This project investigates whether blocking a protein called PP2A can make high-grade serous ovarian cancers more responsive to immunotherapy. Using patient-derived tumours and pre-clinical laboratory models, the team will explore how PP2A-blocking drugs reshape the immune environment and whether combining them with immunotherapy can improve the activity of cancer-fighting immune cells and slow cancer growth. This could lead to more effective immunotherapy options and improve outcomes for patients who currently have limited treatment success with these types of therapies.

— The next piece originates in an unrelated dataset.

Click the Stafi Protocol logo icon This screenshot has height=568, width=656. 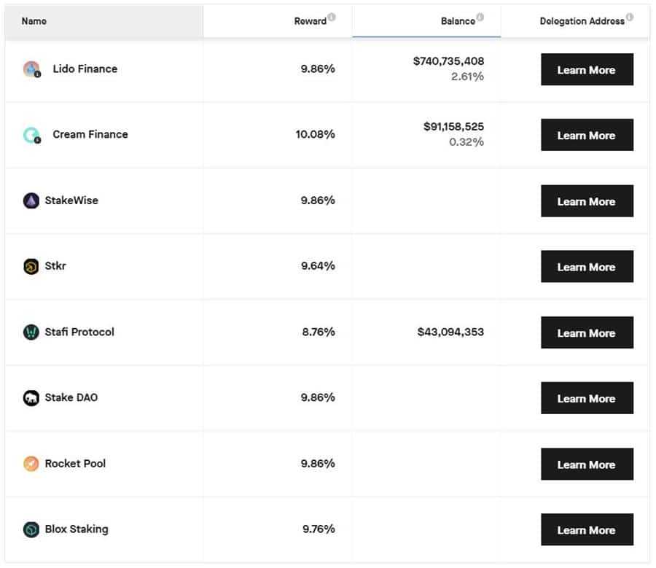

Lead researcher: Professor Kum Kum Khanna
Grant received: $337,985 for 18 months
OCRF research pillar: Treatment
Research institutions: The University of Queensland, Mater Institute
Professor Khanna’s team is working to improve outcomes for people with high-grade serous ovarian cancer (HGSOC), the most common subtype of ovarian cancer. While immunotherapy has transformed treatment for several cancer types, it has been less successful in HGSOC, highlighting a significant unmet need for new approaches.

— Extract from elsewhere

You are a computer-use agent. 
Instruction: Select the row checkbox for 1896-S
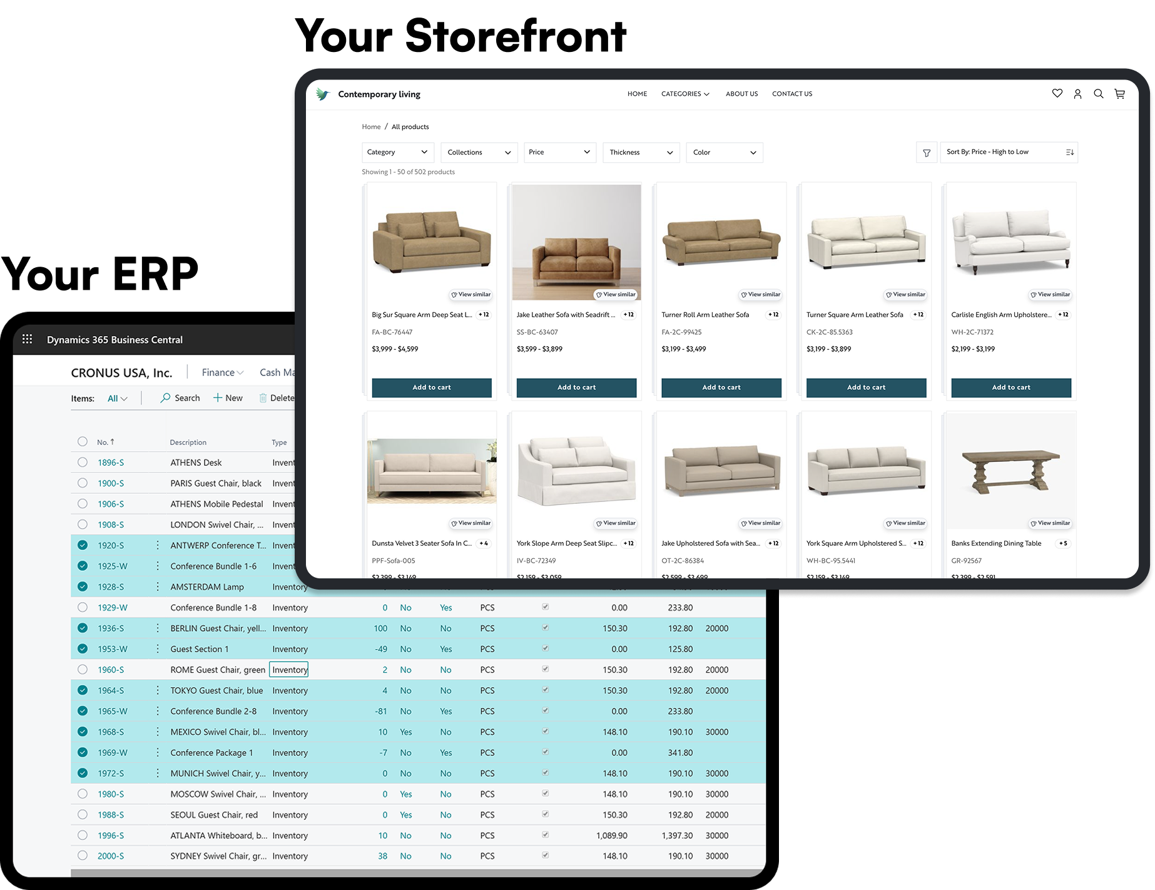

Immune cells, including CD8+ T cells which are some of the body’s key cancer-fighting immune cells, are present in many ovarian tumours, and often fail to mount a strong or long-lasting response. This suggests that these ovarian tumours have developed mechanisms to avoid immune detection and destruction or actively suppress the immune system, limiting the effectiveness of immunotherapy treatments such as anti-PD-1 therapies.
Professor Khanna and her team are investigating a protein called PP2A, which plays a role in many cellular processes, including how the immune system recognises cancer cells. Recent evidence has suggested that PP2A may contribute to immune evasion in certain contexts, including ovarian cancer.
Research in other cancer types has shown that blocking PP2A can enhance responses to immunotherapy. In addition, ovarian cancers with changes in PP2A-related genes, which impact the way the protein is produced or functions, have shown particularly strong responses to immune-based treatments.
The team’s own laboratory studies further support this approach. They have found that ovarian tumours with lower levels of PP2A-related proteins tend to have more active immune cells, and that blocking PP2A in experimental models can increase immune activation and make tumour cells more visible to the immune system. Together, these findings suggest that targeting PP2A could help overcome some of the barriers limiting immunotherapy effectiveness in HGSOC.
In this project, the team will investigate whether blocking PP2A can make ovarian cancer more responsive to immune checkpoint inhibitors (ICIs) like anti-PD-1 therapy, a type of immunotherapy that works by releasing the ‘brakes’ on immune cells, helping them recognise and attack cancer cells.
First, they will use organoids, miniature tumour models grown from patient samples, to examine how PP2A-blocking drugs influence the tumour environment and improve cancer-fighting T cell activity. These models allow the team to closely replicate key features of human tumours in the laboratory. They will test two different PP2A-blocking drugs to confirm that the effects they observe are specifically due to PP2A. The team will look at whether blocking PP2A switches on immune-signaling pathways, making cancer cells show more 'flags' that help immune cells recognise them, and changing which pieces of tumour proteins appear on the cell surface, potentially giving the immune system new targets to attack.
Next, the team will test the combination of PP2A inhibitors and ICIs in preclinical models of HGSOC to determine whether this approach can slow tumour growth. They will carry out detailed profiling of the immune cells within and around the tumour to understand how the treatment reshapes the immune environment, including whether it increases the number of active cancer-fighting T cells or reduces immune-suppressing cells that can shield the tumour.
This project aims to develop a new strategy to make immunotherapy more effective for high-grade serous ovarian cancer by tackling the mechanisms that allow tumours to hide from the immune system. By helping the immune system better recognise and attack cancer, this approach could strengthen the impact of existing treatments. The research will also inform future work to identify biomarkers, or molecular indicators, that could help predict which tumours are most likely to respond to this combined treatment strategy, guiding more personalised treatment decisions down the track.
Ultimately, this could lead to more effective immunotherapy options for ovarian cancer and improve outcomes for patients who currently have limited treatment success with these types of therapies.